Got a bit more time? Make a marmalade sandwich with both slices of bread, soak the sandwich in the egg and pan fry until golden
Day 6 – TIP:
Bacon sandwich – Although best eaten whilst hot, this makes a surprisingly good packed lunch too
Day 8 – TIP:
Lunch: Use any remaining vegetables and lentils to make soup. Omit 500g potatoes (there are plenty left) to use on Day 9. Make sure to season it well, it makes a big difference with soup. You could add a squirt of ketchup to brighten it. Use the last remaining 2 slices of bread with your soup.

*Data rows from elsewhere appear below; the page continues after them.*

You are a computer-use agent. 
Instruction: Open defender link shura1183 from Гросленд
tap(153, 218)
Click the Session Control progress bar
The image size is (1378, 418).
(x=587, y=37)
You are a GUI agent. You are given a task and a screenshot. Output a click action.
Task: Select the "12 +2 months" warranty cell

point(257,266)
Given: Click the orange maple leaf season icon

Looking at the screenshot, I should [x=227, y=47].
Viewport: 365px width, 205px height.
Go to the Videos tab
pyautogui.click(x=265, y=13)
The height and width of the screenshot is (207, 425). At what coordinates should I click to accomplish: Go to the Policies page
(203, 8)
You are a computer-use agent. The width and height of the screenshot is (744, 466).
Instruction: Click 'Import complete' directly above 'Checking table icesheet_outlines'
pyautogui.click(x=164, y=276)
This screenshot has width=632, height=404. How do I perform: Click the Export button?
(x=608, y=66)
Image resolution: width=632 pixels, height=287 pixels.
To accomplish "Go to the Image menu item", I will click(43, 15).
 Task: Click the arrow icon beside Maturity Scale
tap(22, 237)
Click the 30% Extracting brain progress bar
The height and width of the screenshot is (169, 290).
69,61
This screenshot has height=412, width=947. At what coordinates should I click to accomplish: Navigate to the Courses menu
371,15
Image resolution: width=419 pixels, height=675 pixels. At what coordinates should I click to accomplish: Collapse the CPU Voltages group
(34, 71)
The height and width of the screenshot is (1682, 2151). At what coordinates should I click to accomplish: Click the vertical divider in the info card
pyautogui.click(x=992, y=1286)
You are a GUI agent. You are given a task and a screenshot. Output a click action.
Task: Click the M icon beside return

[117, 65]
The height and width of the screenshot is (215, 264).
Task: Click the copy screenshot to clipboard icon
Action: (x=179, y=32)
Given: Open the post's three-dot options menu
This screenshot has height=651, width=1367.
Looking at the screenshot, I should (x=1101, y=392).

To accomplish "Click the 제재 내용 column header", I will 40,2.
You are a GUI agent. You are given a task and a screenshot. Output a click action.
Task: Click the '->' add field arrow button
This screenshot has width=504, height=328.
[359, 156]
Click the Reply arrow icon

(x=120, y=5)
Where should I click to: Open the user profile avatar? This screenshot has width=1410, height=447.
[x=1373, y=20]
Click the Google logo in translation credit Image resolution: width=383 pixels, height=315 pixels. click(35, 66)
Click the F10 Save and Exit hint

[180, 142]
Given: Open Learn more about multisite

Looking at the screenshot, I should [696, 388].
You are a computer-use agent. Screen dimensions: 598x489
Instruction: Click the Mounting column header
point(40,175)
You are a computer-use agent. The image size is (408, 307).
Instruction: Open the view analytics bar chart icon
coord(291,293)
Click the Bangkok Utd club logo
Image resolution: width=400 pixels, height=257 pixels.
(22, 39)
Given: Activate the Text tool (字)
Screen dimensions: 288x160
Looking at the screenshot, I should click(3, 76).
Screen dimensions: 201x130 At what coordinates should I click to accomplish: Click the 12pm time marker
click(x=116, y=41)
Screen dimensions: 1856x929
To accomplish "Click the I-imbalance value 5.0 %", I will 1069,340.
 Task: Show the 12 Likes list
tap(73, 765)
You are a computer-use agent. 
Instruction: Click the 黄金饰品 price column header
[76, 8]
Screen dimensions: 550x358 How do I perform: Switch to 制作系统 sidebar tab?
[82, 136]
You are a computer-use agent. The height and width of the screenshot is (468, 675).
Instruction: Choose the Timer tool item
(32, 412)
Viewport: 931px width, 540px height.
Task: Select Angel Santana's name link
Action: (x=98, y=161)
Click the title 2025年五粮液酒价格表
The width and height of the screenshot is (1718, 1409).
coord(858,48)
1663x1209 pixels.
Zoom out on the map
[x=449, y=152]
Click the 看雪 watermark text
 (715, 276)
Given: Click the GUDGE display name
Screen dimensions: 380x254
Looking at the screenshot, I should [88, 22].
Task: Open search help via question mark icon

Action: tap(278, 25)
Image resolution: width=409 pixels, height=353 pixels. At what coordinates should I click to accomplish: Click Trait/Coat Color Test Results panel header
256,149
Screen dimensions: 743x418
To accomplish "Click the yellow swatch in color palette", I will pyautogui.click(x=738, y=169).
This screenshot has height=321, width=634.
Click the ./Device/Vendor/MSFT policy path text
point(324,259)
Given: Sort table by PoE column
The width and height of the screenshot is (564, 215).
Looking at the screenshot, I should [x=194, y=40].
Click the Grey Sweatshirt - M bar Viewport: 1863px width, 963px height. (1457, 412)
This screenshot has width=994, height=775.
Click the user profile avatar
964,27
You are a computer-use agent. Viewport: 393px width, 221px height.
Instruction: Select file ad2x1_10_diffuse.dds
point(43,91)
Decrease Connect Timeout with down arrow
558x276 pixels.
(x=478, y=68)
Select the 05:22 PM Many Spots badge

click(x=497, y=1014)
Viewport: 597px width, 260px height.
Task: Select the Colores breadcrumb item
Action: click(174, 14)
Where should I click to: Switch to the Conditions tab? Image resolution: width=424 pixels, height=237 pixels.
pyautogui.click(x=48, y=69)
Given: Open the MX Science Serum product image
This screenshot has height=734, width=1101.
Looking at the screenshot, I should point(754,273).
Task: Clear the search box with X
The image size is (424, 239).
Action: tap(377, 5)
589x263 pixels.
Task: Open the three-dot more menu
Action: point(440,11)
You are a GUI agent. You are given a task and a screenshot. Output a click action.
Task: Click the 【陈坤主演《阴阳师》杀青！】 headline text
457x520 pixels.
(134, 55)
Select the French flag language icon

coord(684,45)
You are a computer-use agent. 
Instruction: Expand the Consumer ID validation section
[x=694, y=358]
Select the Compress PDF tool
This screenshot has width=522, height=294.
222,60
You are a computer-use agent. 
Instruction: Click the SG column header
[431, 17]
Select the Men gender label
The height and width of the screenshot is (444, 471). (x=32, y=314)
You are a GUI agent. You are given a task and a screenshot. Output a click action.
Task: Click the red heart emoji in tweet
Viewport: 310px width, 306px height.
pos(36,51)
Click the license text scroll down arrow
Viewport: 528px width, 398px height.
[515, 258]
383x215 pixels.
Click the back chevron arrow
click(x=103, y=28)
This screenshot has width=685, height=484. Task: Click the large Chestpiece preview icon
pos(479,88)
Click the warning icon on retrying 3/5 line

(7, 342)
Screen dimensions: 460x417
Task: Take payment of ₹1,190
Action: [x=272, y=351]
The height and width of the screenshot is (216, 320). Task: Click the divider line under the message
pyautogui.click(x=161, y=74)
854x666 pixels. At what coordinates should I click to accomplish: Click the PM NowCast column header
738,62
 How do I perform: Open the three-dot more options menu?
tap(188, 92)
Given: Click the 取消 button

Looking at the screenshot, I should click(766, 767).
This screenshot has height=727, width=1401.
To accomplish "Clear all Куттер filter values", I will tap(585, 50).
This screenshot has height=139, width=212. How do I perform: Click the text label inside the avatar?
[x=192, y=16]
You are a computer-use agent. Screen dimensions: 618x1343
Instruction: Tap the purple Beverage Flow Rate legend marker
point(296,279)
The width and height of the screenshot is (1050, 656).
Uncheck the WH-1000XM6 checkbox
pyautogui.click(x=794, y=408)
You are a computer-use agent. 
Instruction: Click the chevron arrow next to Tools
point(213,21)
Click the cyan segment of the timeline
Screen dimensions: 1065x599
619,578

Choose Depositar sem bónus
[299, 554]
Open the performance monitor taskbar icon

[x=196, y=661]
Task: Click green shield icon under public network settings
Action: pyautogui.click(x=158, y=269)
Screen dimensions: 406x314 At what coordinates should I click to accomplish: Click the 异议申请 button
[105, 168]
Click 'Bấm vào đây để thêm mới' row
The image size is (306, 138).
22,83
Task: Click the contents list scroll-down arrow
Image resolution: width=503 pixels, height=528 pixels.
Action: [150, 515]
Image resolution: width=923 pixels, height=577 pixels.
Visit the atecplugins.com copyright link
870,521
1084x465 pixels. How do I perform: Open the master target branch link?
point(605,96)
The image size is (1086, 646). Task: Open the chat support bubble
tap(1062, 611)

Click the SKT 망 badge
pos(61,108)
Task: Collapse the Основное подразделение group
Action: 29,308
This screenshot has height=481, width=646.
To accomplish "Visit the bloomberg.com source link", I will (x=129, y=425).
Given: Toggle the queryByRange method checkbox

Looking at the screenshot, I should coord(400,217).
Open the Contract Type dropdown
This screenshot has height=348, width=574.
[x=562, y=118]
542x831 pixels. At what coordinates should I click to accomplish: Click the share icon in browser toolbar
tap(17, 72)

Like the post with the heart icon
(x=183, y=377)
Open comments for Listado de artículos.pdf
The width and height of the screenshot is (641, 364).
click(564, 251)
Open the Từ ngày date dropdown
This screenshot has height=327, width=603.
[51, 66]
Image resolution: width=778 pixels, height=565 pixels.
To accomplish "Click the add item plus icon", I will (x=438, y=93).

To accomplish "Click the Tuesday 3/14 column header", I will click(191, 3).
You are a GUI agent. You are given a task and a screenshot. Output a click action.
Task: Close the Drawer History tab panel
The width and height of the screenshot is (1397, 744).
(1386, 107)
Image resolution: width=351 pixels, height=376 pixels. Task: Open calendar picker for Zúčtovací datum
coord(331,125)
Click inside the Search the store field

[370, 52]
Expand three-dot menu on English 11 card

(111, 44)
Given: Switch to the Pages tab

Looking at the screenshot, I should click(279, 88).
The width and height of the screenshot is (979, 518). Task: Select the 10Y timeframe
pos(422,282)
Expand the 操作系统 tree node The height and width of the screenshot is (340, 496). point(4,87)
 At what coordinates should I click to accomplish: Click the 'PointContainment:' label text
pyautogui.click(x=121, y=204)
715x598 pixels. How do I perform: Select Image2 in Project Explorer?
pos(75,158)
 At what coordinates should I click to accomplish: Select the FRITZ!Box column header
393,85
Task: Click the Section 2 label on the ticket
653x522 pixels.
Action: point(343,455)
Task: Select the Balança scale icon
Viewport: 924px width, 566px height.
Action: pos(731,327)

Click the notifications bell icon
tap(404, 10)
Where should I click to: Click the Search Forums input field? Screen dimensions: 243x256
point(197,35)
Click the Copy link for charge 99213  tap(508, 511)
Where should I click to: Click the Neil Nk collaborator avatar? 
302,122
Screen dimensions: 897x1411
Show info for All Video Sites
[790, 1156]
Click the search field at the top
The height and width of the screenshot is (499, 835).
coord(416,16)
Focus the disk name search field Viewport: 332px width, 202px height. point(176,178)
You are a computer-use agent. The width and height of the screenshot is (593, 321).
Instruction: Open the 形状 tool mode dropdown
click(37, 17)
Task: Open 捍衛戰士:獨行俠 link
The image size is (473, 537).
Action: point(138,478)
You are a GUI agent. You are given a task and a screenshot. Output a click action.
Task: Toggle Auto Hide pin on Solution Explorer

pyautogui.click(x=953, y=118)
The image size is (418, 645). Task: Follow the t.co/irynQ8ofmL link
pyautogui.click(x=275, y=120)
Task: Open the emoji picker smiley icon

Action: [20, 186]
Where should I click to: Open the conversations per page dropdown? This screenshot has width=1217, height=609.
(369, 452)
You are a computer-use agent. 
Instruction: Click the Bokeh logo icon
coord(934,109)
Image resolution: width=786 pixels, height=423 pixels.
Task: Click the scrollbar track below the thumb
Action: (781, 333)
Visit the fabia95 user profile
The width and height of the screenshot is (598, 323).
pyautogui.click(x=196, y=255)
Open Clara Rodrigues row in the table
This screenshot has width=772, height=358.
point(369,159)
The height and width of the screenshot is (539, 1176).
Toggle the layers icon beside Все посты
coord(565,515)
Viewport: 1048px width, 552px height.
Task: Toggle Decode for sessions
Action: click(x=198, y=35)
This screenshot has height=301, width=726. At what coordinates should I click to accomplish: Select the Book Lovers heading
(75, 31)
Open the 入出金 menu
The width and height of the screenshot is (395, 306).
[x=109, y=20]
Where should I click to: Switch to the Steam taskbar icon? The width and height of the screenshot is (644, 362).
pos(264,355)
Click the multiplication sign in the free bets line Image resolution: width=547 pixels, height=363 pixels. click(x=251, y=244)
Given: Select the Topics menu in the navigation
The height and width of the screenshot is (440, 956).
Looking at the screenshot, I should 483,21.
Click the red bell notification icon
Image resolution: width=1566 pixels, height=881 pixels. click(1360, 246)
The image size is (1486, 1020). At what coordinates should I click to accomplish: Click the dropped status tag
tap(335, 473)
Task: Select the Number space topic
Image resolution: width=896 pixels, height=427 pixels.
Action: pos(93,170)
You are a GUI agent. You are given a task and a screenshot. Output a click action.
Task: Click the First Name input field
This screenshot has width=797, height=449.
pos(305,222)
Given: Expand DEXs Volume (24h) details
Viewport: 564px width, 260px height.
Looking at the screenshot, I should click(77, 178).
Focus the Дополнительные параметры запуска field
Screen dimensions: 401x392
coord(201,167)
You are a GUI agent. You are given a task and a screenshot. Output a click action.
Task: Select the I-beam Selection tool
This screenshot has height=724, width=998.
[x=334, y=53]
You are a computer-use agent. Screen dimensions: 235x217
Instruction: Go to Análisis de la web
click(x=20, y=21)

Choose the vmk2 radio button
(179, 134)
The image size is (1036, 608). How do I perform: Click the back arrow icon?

Dinner: Make the full amount of peanut oat cakes and use half on Day 9 at lunchtime.
Day 9 – TIP:
Use the raisin pancake recipe, omit the raisins and serve with a blob of jam or whatever you bought this week
Lunch: The remaining half of the peanut oatcakes is lunch, but there won’t be any pea and onion hummus left, so use a blob of jam or whatever you bought this week. Also at lunchtime, make a bowl of oven wedges each by cutting up 500g potatoes, oiling, seasoning and roasting in the oven for about 30-40 minutes
Dinner: Use the remaining portion of potato, onion & sweetcorn cakes from Day 2, with ketchup and serve with a bowl of whatever soup you have left from Day 8.